The time of rebound only gives limited information about the effect of a treatment. Therefore, I also developed dynamical models to explain viral load timeseries after remission failure, and used these model to quantify and qualify the effect of a number of different treatment combinations tested in a SHIV macaque study. The model for the humanized mouse data was fit to viral load, longitudinal T cell counts and genetic data. Importantly, the genetic data contained imprints of the immune response in the form of immune escape mutations. My work clearly showed the effect of such immune escape on the viral load dynamics, demonstrating that immune escape could be a major obstacle in future HIV immunotherapies.
Resident memory T cell dynamics
T cells provide protection against pathogens by means of primary effector responses, and mitigate secondary infections through immunological memory. The T cell population is heterogeneous in terms of affinity and phenotype. How this heterogeneity is established, and how it influences protection against (future) infections are key questions for the design of therapeutic interventions. Together with the Yates and Farber labs at Columbia University, I have developed mathematical models and statistical methods to infer the T cell population structure in terms of phenotype and dynamical properties. This method uses deep learning and ordinary differential equation modeling to learn parameters directly from time series of high-dimensional flow cytometry data. This approach links more traditional population-dynamic modeling with novel single-cell based variational inference techniques. Using my method, we identified candidate T cell subsets that might maintain lung-resident T cell heterogeneity after an influenza infection in mice.

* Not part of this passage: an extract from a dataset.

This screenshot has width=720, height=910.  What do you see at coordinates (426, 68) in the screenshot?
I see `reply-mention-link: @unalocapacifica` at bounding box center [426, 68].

Even in the absence of an infection, resident memory T cells are constantly replenished in tissues. It is however not clear what the developmental pathway for these T cells is: how do T cells recently produced by the thymus ultimately end up in a particular tissue, with a particular phenotype? Together with the Yates lab and Seddon lab (UCL), we have used data from fate reporter mice to answer this question using mathematical models.